Miles on the Road: 256 miles from Ghost Ranch
Desert Destinations: California and Nevada
Start Your Journey Here: Salvation Mountain, Calipatria, California
What to Know Before You Go: Adorned by a giant heart at its center, the dazzlingly colorful Salvation Mountain was created by Leonard Knight, a local artist, who used adobe, straw, and many, many thousands of gallons of paint to transform the mountain into a folk-art (and music-video) destination. Murals, biblical verses, and prayers are scattered across the mountain.
Miles on the Road: 188 miles from Los Angeles
Next Up: Noah Purifoy Outdoor Desert Art Museum
What to Know Before You Go: From 1989 to 2004, Noah Purifoy created this theatrical outdoor installation full of assemblages and found-art objects in the Mojave Desert, just outside of Joshua Tree National Park. The evocative space addresses the complicated history of the American West and is worth a devoted afternoon.
Miles on the Road: 109 miles from Salvation Mountain
Grand Finale: Ugo Rondinone, Seven Magic Mountains (2016)
What to Know Before You Go: Next, travel north towards Nevada where you can check out Ugo Rondinone’s Seven Magic Mountains, seven towers of stacked, fluorescently painted boulders, each climbing up at least 30 feet high.
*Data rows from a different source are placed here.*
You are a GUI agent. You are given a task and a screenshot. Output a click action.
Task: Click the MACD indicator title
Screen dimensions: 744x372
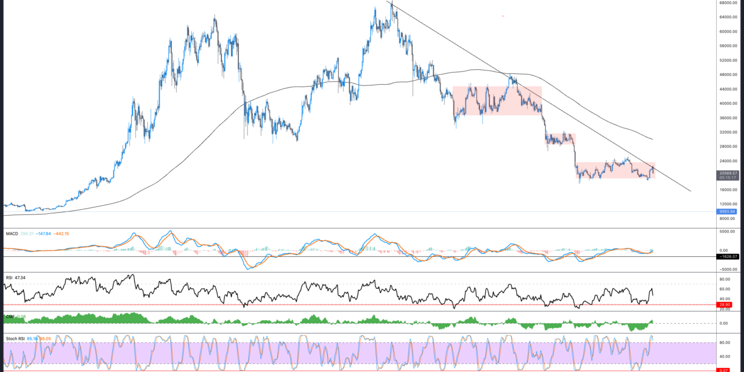(12, 234)
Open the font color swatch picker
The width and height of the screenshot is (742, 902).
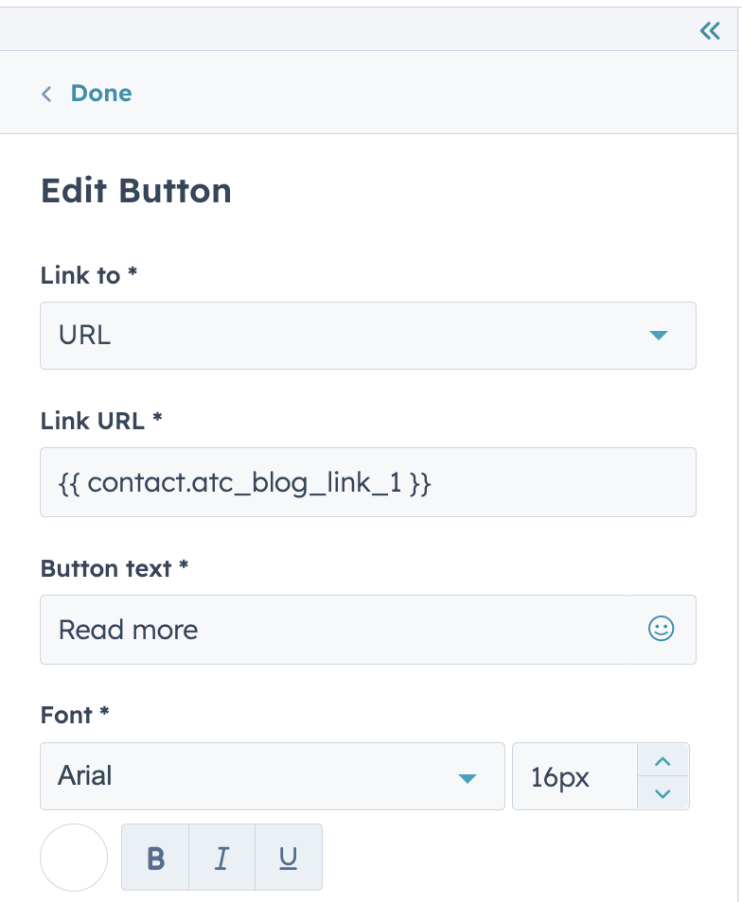tap(73, 857)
The installation pops brilliantly against the Ivanpah Valley desert and has become an art road-trip favorite. It was originally intended to be removed in 2018, but remains on view.
Miles on the Road: 179 miles from Noah Purifoy Outdoor Desert Art Museum
Hudson Valley Hiatus: Upstate New York
Start Your Journey Here: Storm King, New Windsor, New York
What to Know Before You Go: Visitors could while away an entire day at this sprawling, 500-acre sculpture garden with works by Alice Aycock, Andy Goldsworthy, Mark di Suvero, and many others. For Land Art lovers, Maya Lin’s surreal Storm King Wavefield (2007–08)—a rolling field that looks like waves of water, but made with earth and grass—is an absolute can’t miss. Plan to spend a day—the park is thought to be the largest collection of monumental sculptures in the world.
Miles on the Road: 64.5 miles from New York City
Next Up: Opus 40, Saugerties, New York
What to Know Before You Go: This fascinating bluestone environmental sculpture was made by local quarryman Harvey Fite on his Hudson Valley property. Full of ramps, pedestals, and platforms, the work has a whirlpool-like effect and is positioned on a gorgeous 6.5-acre quarry.
Miles on the Road: 49.5 miles from Storm King
Grand Finale: Art OMI, Ghent, New York
What to Know Before You Go: Further up along the Hudson, this 120-acre sculpture and architecture park is a great place to wander on a summer afternoon. Along with an impressive permanent collection, the park has important seasonal installations too. Oh, and bonus: the grounds are free of charge to the public.